Uno scenario simile è davvero credibile?
Negli ultimi mesi, in un’estate particolarmente afosa in Italia e in Europa, abbiamo assistito a diversi eventi climatici estremi, così classificati per l’intensità dei fenomeni, tra cui ondate di calore, siccità, precipitazioni improvvise e abbondanti (bombe d’acqua).
Secondo gli autori dello studio, anche ammettendo di riuscire a ridurre le emissioni di gas-serra come previsto dagli accordi di Parigi sul clima, con l’obiettivo di limitare il surriscaldamento globale a 2 gradi centigradi entro la fine del secolo, non è detto che il mondo in cui viviamo sarà fuori pericolo.
Difatti, evidenziano gli scienziati, l’impennata delle temperature potrebbe innescare un effetto domino con conseguenze devastanti.
In altri termini: il surriscaldamento terrestre indotto dall’uomo con le sue attività, in primis l’utilizzo di combustibili fossili, potrà scatenare una serie di processi climatici, i cosiddetti feedback naturali, che potranno a loro volta contribuire alla crescita delle temperature, amplificando gli effetti del global warming.
Si parla, nello specifico, di dieci feedback, tra cui lo scioglimento del permafrost, l’abbattimento delle foreste amazzoniche e boreali con conseguente perdita di specie vegetali (con la loro capacità di assorbire l’anidride carbonica), la riduzione dei ghiacci polari e delle coperture nevose nell’emisfero settentrionale.
La domanda è: fino a che punto l’uomo potrà mettere sotto stress questi processi?
Oltre una certa soglia di surriscaldamento globale, raggiunta in prima battuta a causa delle elevate concentrazioni di CO2 nell’atmosfera, avvertono gli autori del documento, uno dei feedback potrà originare una successione di eventi “a cascata” (vedi lo schema sotto), legati uno all’altro, portando il nostro Pianeta verso uno stato climatico completamente diverso da quello precedente.
In sintesi: la Terra diventerà sempre più calda.
Va detto che è molto difficile prevedere come risponderanno i vari ecosistemi alle mutate condizioni climatiche. Entriamo nel campo della “sensitività climatica” (climate sensitivity): in particolare, quanto saliranno mediamente le temperature superficiali con un raddoppio delle emissioni di gas-serra?

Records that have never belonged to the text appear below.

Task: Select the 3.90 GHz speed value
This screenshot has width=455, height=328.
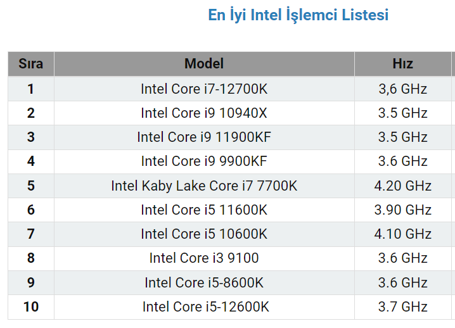Action: (403, 210)
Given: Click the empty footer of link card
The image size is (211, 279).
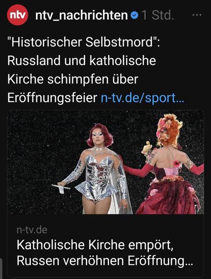Looking at the screenshot, I should [105, 273].
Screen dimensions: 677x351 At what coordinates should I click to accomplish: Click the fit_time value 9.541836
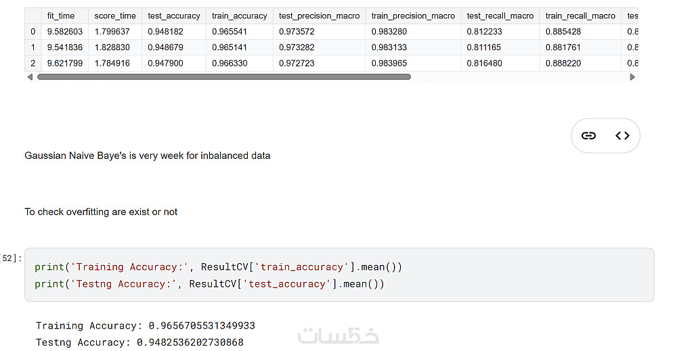(64, 47)
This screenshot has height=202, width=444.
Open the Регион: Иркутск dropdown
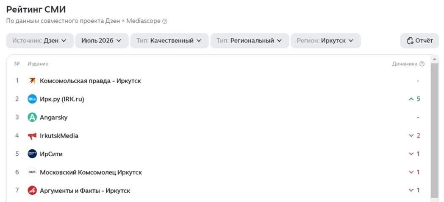[326, 41]
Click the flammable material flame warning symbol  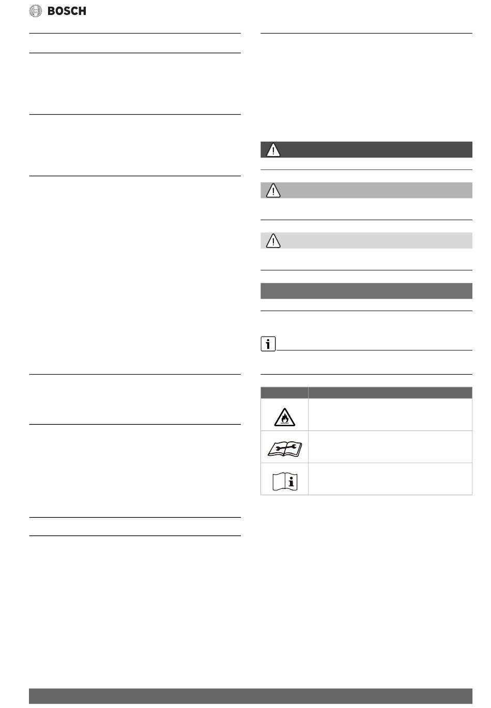click(x=284, y=415)
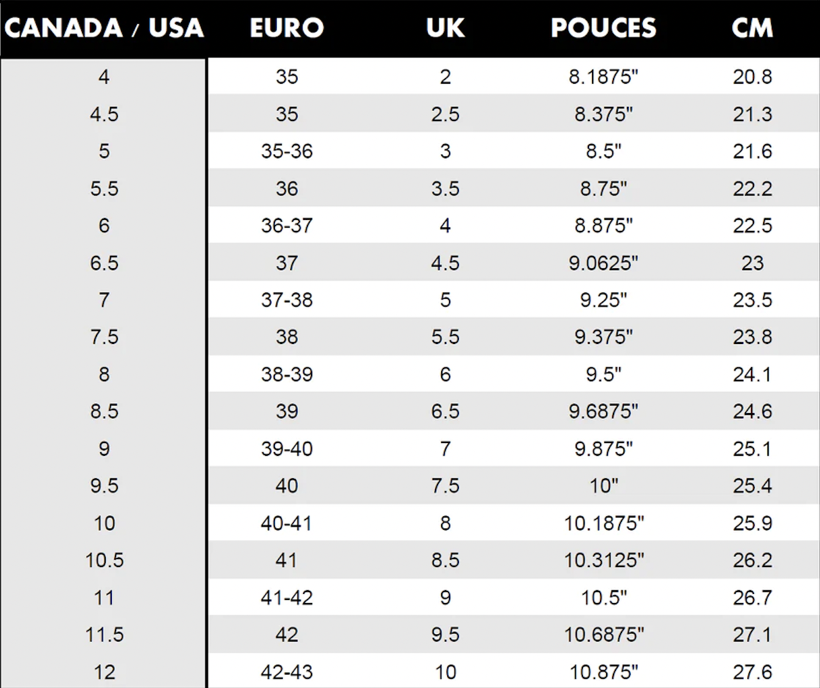Click the 8.75" inches value
820x688 pixels.
[x=604, y=189]
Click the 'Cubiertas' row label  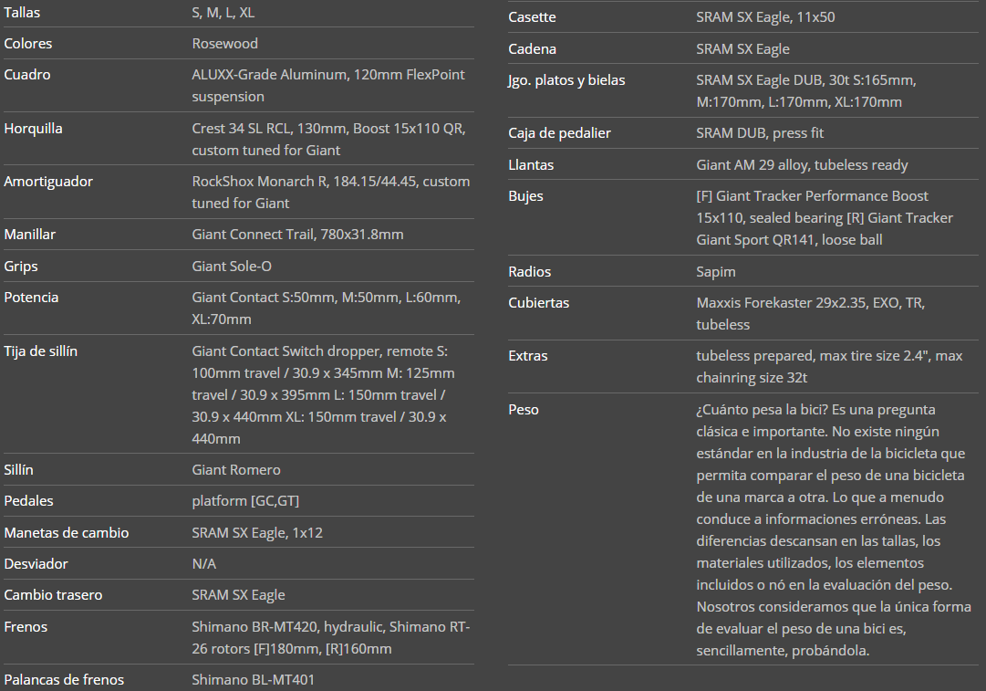pos(538,303)
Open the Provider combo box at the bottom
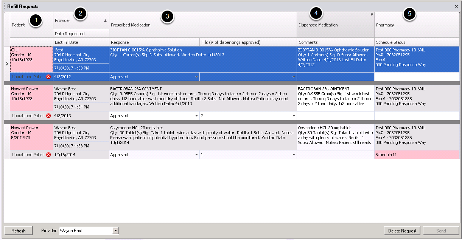This screenshot has width=462, height=240. [x=115, y=231]
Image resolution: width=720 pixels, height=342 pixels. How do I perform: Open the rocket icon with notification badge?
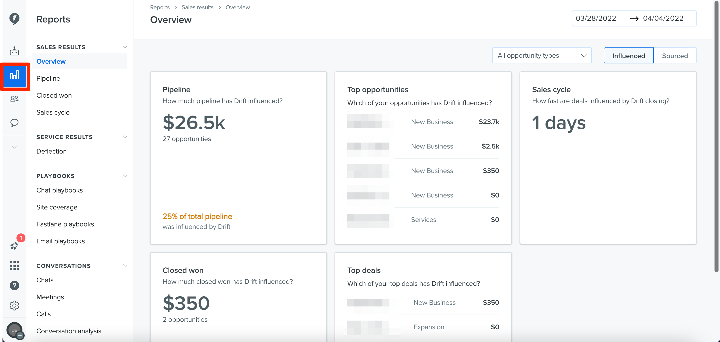tap(15, 245)
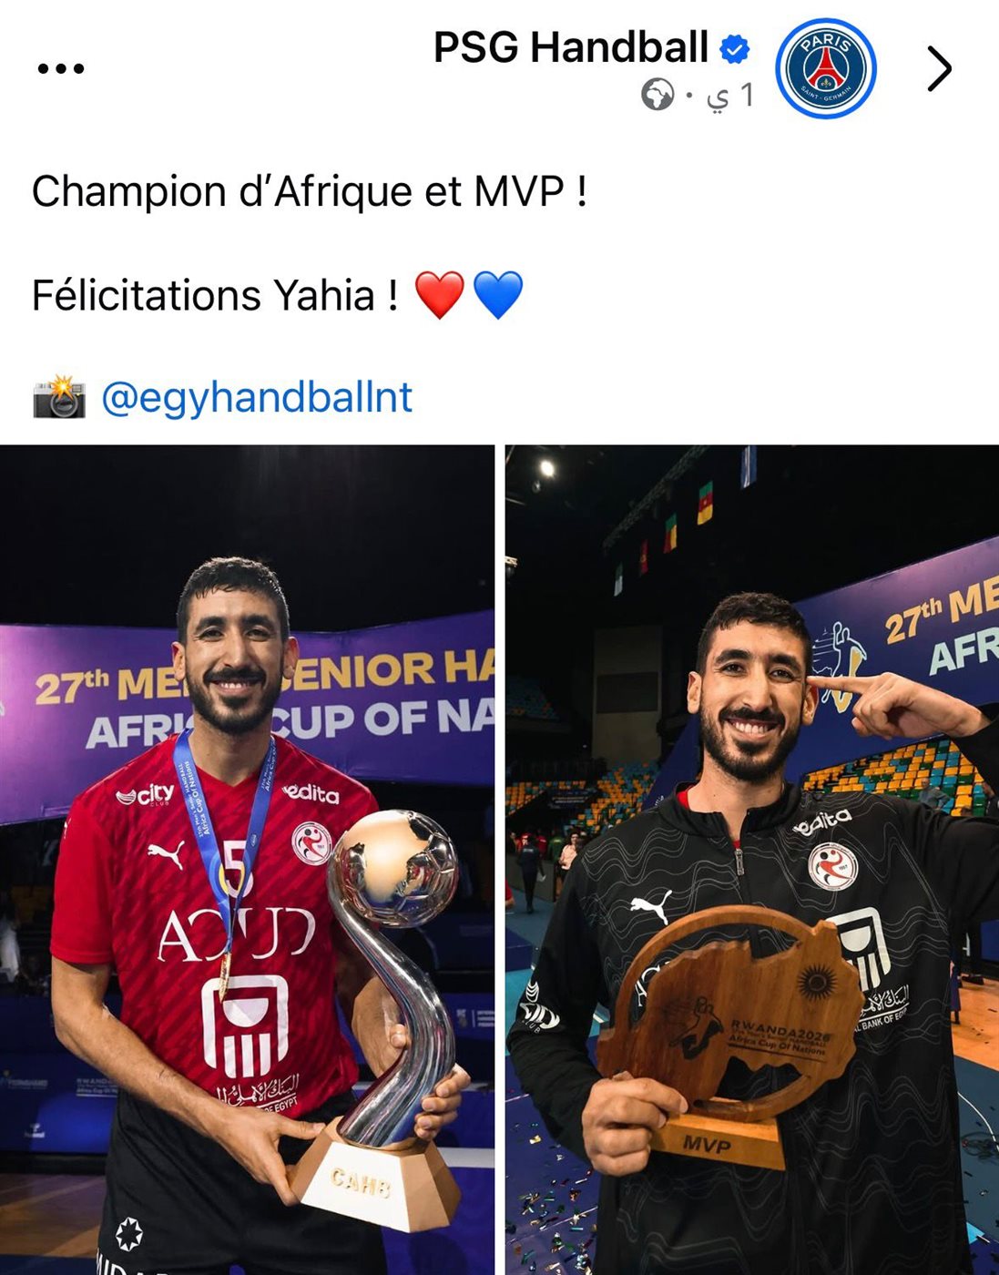Select the "Champion d'Afrique et MVP !" text
The image size is (999, 1275).
tap(310, 191)
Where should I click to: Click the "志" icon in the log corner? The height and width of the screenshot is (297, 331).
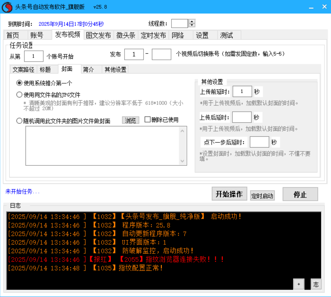[x=316, y=284]
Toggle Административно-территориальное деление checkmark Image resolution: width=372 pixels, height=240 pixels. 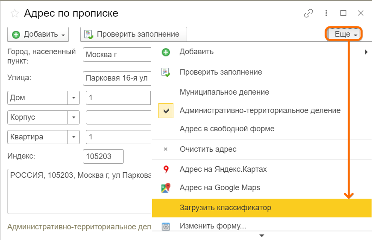click(x=166, y=110)
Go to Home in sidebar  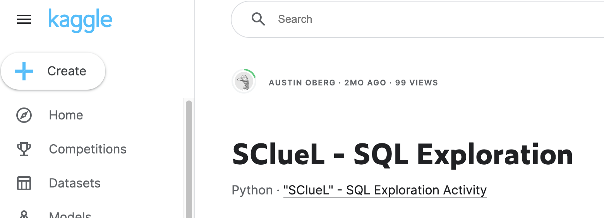[66, 115]
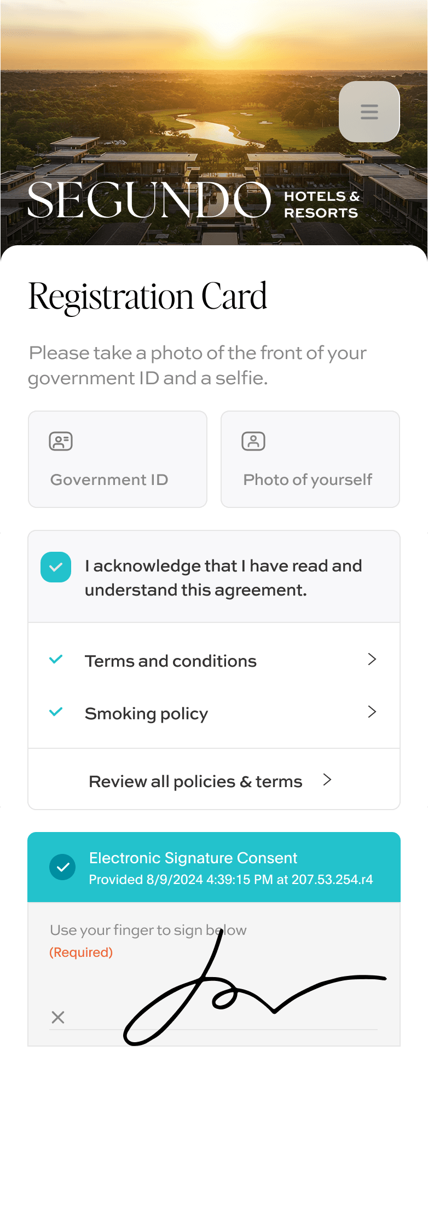Viewport: 428px width, 1213px height.
Task: Open the Smoking policy item
Action: click(147, 714)
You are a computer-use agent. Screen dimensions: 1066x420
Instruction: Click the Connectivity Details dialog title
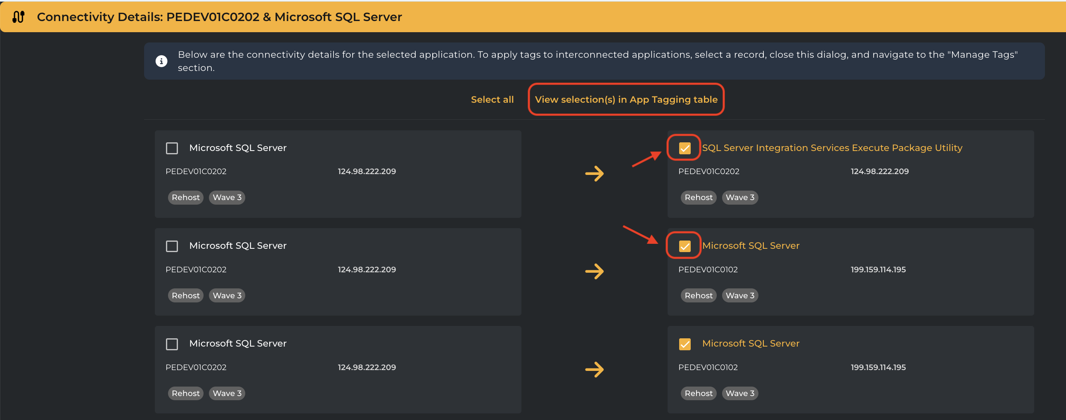pyautogui.click(x=219, y=17)
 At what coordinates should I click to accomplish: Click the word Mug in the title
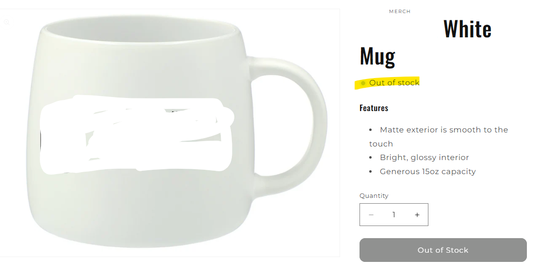tap(377, 56)
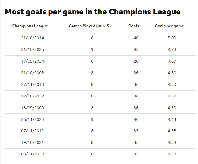Click the "Goals per game" column header
The image size is (198, 164).
[x=169, y=26]
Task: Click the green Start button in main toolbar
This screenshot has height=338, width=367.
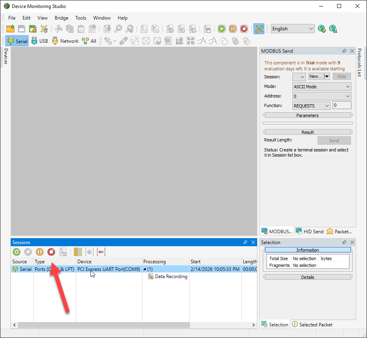Action: 221,29
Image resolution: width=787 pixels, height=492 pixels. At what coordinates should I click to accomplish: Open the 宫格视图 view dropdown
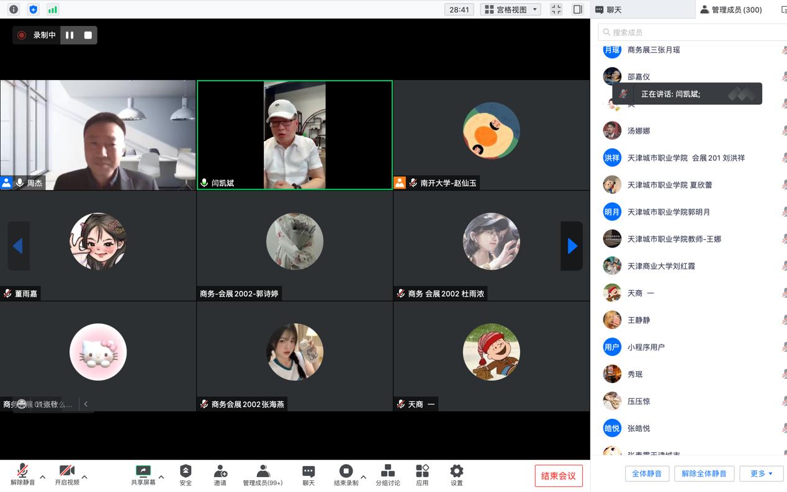[x=511, y=9]
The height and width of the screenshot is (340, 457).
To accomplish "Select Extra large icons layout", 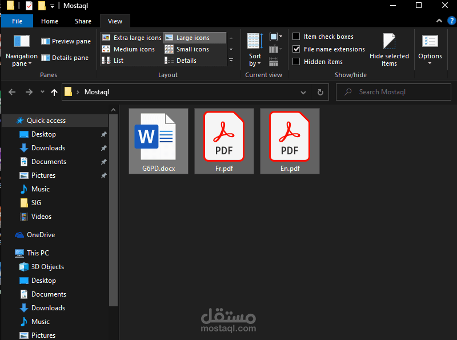I will [x=132, y=38].
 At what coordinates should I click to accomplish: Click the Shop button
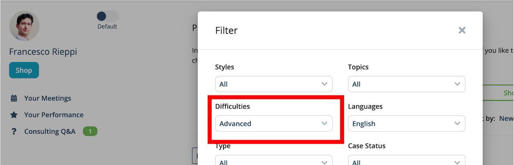click(24, 70)
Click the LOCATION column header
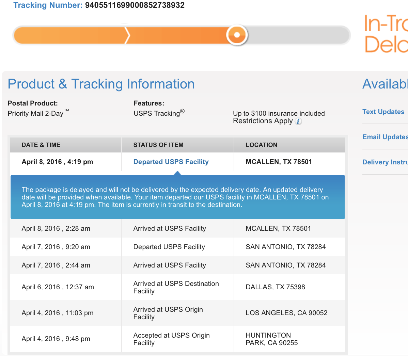 point(262,145)
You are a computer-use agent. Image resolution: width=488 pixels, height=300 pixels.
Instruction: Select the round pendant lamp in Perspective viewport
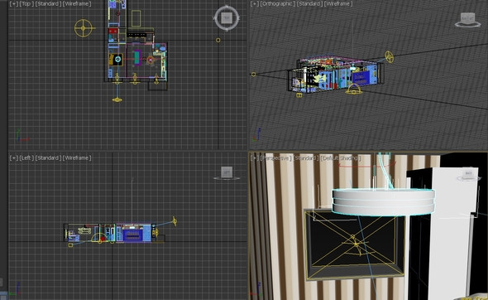[383, 202]
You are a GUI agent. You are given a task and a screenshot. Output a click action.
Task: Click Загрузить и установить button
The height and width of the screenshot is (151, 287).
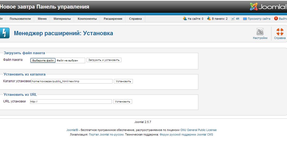pos(104,60)
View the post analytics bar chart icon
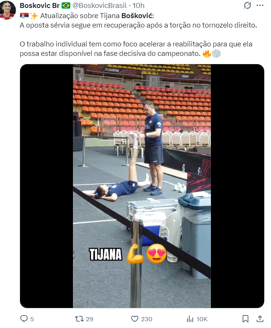The width and height of the screenshot is (271, 328). (x=190, y=319)
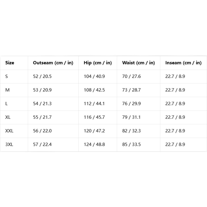Select the Waist (cm / in) header
This screenshot has width=207, height=207.
pos(138,63)
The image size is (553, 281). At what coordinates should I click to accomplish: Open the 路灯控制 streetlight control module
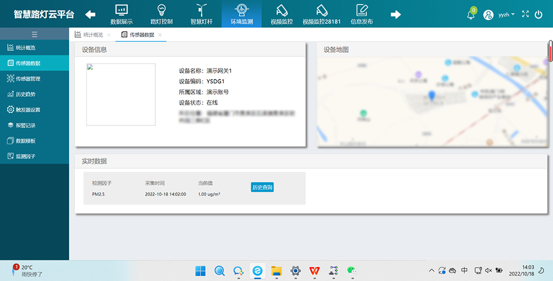pyautogui.click(x=161, y=14)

Tra l’altro, ci sono feedback veramente complessi da esaminare nell’ambito dei modelli climatici, pensiamo soprattutto alla conformazione degli strati nuvolosi e alla quantità di vapore acqueo presente nell’aria (vedi QualEnergia.it per approfondire questo punto: Clima e gas-serra: quanto sarà grave il surriscaldamento globale?).
“Quello che ancora non sappiamo”, spiega il direttore del Potsdam Institute for Climate Impact Research, Hans Joachim Schellnhuber (uno degli autori dello studio citato, traduzione nostra dall’inglese), “è se il sistema climatico potrà essere parcheggiato in modo sicuro intorno a 2 gradi centigradi sopra i livelli preindustriali […] o se scivolerà verso un Pianeta-serra”.
Di certo, rimarcano gli scienziati, per avere maggiori possibilità di evitare un eccessivo aumento delle temperature, sarà necessario non solo tagliare rapidamente e costantemente le emissioni di CO2, ma anche potenziare (e creare nuovi) bacini naturali in grado di trattenere l’anidride carbonica, foreste soprattutto, oltre a sviluppare tecnologie per rimuovere la CO2 in eccesso dall’atmosfera e stoccarla nel sottosuolo.
Un tema, quest’ultimo, bersagliato da moltissime incognite e altrettante perplessità, in particolar modo sulla fattibilità tecnico-economico di sistemi CCS e BECCS su vasta scala (Carbon Capture and Storage/Bioenergy with CCS) e sulla loro effettiva capacità di garantire i risultati ipotizzati (vedi anche QualEnergia.it: Ridurre le emissioni di CO2 non basterà: dovremo anche rimuoverle).